Task objective: Rewrite the lines between the line holding "How do I perform: Click the plus" and the line holding "tap(31, 104)", inclusive, replacing every instance of "Instruction" with "Task" and leaving all other text unchanged.
◆ ◆ ◆
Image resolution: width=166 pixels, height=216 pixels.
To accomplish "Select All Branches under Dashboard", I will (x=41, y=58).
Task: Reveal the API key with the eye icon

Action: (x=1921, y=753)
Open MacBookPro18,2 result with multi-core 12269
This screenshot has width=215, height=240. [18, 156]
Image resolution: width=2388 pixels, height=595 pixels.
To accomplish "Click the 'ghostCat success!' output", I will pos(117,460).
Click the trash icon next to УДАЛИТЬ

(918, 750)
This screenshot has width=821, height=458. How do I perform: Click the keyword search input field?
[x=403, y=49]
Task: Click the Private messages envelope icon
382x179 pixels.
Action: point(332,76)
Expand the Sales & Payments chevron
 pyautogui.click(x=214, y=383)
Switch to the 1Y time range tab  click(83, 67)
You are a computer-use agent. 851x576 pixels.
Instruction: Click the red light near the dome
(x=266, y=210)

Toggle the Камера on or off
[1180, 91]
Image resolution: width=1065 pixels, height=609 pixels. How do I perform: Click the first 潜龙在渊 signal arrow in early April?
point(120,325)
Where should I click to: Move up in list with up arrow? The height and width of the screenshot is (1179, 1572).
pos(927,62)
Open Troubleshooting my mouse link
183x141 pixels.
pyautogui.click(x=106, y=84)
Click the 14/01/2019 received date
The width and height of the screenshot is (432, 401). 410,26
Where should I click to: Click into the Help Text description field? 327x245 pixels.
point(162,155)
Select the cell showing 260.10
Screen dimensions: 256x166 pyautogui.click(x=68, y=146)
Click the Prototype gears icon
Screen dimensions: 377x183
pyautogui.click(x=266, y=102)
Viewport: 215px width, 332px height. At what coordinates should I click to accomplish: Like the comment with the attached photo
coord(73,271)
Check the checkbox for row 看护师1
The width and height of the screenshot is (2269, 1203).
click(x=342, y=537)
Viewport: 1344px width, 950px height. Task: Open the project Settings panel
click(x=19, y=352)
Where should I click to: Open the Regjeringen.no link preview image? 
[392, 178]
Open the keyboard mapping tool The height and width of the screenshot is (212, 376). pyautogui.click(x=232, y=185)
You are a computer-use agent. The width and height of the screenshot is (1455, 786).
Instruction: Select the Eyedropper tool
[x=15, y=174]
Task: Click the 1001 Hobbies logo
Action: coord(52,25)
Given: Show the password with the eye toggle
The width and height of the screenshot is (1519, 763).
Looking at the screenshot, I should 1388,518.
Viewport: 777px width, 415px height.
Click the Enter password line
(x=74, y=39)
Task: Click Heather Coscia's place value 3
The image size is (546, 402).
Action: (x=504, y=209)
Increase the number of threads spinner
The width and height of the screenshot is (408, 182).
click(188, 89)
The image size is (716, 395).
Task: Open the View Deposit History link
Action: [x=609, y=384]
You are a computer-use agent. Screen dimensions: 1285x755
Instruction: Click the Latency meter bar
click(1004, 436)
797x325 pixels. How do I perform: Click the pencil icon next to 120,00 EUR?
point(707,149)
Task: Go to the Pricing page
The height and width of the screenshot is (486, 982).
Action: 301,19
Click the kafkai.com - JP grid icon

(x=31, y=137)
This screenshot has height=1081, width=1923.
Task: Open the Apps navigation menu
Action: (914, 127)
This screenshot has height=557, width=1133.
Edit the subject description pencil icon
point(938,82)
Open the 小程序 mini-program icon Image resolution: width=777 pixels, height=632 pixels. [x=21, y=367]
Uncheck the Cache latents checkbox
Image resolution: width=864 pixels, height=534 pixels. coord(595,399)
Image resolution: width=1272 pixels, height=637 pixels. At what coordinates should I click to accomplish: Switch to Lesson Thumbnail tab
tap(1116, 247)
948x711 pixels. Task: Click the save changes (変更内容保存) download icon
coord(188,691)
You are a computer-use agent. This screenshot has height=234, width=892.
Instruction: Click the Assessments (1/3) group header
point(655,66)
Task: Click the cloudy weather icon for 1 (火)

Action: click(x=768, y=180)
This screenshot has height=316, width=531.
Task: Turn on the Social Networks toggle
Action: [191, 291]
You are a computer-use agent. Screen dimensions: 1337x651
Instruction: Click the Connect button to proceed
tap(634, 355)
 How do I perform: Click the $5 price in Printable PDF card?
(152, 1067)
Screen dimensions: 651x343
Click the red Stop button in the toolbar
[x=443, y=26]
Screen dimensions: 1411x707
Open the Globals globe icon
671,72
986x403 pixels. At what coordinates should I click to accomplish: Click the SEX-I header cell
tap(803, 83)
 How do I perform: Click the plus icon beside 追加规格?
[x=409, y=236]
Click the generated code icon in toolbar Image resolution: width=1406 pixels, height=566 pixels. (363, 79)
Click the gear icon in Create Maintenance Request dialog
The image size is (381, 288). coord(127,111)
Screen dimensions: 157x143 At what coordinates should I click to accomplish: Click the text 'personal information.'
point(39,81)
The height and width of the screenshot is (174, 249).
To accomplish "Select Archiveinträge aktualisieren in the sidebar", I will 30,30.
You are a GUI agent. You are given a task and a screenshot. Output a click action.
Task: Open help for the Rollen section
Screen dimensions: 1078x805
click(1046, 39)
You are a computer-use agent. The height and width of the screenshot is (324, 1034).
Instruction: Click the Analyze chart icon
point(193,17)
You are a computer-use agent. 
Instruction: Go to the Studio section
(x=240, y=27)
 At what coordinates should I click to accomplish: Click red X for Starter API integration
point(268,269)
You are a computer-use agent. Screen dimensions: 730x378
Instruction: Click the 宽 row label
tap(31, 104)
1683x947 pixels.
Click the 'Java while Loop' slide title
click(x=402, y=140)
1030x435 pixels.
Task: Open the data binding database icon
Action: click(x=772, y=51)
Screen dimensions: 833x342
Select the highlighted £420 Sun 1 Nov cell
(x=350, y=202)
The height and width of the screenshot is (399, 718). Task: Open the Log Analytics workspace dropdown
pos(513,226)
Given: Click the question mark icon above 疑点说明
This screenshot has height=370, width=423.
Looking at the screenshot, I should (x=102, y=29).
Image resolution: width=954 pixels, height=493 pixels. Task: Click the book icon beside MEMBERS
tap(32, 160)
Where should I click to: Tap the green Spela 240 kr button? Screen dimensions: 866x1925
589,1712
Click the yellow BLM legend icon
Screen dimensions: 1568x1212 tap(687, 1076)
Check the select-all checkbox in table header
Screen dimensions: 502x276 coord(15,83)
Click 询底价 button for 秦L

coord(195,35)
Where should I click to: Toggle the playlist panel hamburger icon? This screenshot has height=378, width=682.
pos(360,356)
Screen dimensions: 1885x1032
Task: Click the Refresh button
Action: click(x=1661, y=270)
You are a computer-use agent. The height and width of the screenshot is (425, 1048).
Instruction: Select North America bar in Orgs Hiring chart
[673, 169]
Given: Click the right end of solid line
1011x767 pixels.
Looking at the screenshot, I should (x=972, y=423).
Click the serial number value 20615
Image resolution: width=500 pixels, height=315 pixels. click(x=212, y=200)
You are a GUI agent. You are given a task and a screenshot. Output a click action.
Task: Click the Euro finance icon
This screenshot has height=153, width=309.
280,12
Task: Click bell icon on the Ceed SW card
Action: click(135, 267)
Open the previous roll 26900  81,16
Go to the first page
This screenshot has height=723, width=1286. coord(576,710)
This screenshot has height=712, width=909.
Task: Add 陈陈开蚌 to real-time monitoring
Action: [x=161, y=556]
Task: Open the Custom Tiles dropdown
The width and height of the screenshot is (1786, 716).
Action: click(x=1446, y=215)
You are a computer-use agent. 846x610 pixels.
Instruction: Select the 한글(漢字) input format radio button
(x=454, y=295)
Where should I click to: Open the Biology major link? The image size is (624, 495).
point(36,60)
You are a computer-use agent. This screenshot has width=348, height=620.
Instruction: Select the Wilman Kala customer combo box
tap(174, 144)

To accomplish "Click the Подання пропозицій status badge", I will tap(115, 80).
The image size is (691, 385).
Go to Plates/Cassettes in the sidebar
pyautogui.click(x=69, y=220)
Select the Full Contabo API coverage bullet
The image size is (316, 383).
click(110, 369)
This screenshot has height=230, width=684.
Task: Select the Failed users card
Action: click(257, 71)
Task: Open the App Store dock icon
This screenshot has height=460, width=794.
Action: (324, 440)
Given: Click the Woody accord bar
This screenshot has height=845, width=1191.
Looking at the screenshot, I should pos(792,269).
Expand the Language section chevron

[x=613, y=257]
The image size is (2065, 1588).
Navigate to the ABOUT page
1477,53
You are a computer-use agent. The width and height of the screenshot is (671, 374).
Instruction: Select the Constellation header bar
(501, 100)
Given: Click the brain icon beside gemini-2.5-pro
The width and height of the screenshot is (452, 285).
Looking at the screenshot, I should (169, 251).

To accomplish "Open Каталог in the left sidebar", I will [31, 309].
◆ ◆ ◆
Answer to this problem:
 How do I perform: Click the plus icon beside 追加规格?
[x=409, y=236]
Click the generated code icon in toolbar Image resolution: width=1406 pixels, height=566 pixels. (363, 79)
Click the gear icon in Create Maintenance Request dialog
The image size is (381, 288). coord(127,111)
Screen dimensions: 157x143 At what coordinates should I click to accomplish: Click the text 'personal information.'
point(39,81)
The height and width of the screenshot is (174, 249).
To accomplish "Select Archiveinträge aktualisieren in the sidebar", I will 30,30.
You are a GUI agent. You are given a task and a screenshot. Output a click action.
Task: Open help for the Rollen section
Screen dimensions: 1078x805
click(1046, 39)
You are a computer-use agent. The height and width of the screenshot is (324, 1034).
Task: Click the Analyze chart icon
point(193,17)
You are a computer-use agent. 
Task: Go to the Studio section
(x=240, y=27)
 At what coordinates should I click to accomplish: Click red X for Starter API integration
point(268,269)
You are a computer-use agent. Screen dimensions: 730x378
Task: Click the 宽 row label
tap(31, 104)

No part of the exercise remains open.